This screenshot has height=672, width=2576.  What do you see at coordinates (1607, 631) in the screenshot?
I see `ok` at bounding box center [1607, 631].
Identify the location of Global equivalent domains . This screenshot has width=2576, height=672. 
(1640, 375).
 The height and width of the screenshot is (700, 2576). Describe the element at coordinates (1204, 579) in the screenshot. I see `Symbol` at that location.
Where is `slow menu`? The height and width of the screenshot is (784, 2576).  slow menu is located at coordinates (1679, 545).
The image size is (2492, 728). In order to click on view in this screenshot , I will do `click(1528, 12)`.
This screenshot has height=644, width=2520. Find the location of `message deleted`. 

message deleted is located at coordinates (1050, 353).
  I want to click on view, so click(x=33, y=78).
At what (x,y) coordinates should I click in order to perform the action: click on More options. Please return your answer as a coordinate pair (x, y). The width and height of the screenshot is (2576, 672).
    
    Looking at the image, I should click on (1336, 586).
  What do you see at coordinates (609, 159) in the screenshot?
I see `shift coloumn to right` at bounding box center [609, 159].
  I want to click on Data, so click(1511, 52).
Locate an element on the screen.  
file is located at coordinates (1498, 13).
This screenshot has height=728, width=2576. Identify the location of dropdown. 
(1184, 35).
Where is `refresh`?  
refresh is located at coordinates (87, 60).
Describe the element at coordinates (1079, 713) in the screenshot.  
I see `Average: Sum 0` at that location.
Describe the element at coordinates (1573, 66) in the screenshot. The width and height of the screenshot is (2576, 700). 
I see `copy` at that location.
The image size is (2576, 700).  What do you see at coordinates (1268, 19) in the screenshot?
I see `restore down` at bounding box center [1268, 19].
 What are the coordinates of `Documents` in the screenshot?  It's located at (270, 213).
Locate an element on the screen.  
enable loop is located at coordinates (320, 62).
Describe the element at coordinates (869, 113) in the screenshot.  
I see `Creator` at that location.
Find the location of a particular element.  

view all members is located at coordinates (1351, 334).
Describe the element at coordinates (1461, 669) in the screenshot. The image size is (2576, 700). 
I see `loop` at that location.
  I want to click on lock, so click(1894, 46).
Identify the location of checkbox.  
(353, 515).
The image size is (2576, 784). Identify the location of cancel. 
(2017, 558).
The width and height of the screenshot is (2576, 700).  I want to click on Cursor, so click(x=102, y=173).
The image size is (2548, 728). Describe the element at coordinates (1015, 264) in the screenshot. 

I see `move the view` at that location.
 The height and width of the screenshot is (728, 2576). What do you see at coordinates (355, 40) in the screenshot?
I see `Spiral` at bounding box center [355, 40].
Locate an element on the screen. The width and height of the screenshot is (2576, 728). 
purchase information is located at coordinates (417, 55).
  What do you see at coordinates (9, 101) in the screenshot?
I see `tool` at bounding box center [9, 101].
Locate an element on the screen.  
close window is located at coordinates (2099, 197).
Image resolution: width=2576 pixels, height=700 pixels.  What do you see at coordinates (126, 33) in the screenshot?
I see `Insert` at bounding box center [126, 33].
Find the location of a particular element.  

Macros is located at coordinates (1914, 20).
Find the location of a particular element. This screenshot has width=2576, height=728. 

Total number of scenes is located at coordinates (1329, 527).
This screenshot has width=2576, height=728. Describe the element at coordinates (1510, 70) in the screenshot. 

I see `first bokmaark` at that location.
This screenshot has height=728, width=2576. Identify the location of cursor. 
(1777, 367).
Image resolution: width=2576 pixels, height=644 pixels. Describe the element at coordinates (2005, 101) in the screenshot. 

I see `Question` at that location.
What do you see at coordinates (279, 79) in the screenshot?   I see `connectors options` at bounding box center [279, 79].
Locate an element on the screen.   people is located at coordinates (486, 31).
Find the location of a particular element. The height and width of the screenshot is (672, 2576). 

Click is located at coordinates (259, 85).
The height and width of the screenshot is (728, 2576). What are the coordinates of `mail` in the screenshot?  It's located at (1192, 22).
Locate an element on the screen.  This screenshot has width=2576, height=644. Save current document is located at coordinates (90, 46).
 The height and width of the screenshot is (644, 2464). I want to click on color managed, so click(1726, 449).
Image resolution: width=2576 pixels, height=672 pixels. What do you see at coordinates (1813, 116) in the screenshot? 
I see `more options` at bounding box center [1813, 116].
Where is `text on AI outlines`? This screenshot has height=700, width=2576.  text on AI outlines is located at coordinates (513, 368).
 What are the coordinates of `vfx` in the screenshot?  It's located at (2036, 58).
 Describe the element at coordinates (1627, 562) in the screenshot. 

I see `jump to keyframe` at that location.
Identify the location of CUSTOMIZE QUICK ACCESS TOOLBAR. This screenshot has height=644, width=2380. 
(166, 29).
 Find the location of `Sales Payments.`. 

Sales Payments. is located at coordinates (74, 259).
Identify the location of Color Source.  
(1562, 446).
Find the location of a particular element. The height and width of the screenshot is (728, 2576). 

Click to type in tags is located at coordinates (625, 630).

^^^^

** PROBLEM REQUIREMENTS **
Copy out the listing above without changes, everything from its first line down through the line containing "The image size is (2492, 728).".

** COMPLETED EXERCISE **
This screenshot has height=672, width=2576.  What do you see at coordinates (1607, 631) in the screenshot?
I see `ok` at bounding box center [1607, 631].
Identify the location of Global equivalent domains . This screenshot has width=2576, height=672. 
(1640, 375).
 The height and width of the screenshot is (700, 2576). Describe the element at coordinates (1204, 579) in the screenshot. I see `Symbol` at that location.
Where is `slow menu`? The height and width of the screenshot is (784, 2576).  slow menu is located at coordinates (1679, 545).
The image size is (2492, 728). In order to click on view in this screenshot , I will do `click(1528, 12)`.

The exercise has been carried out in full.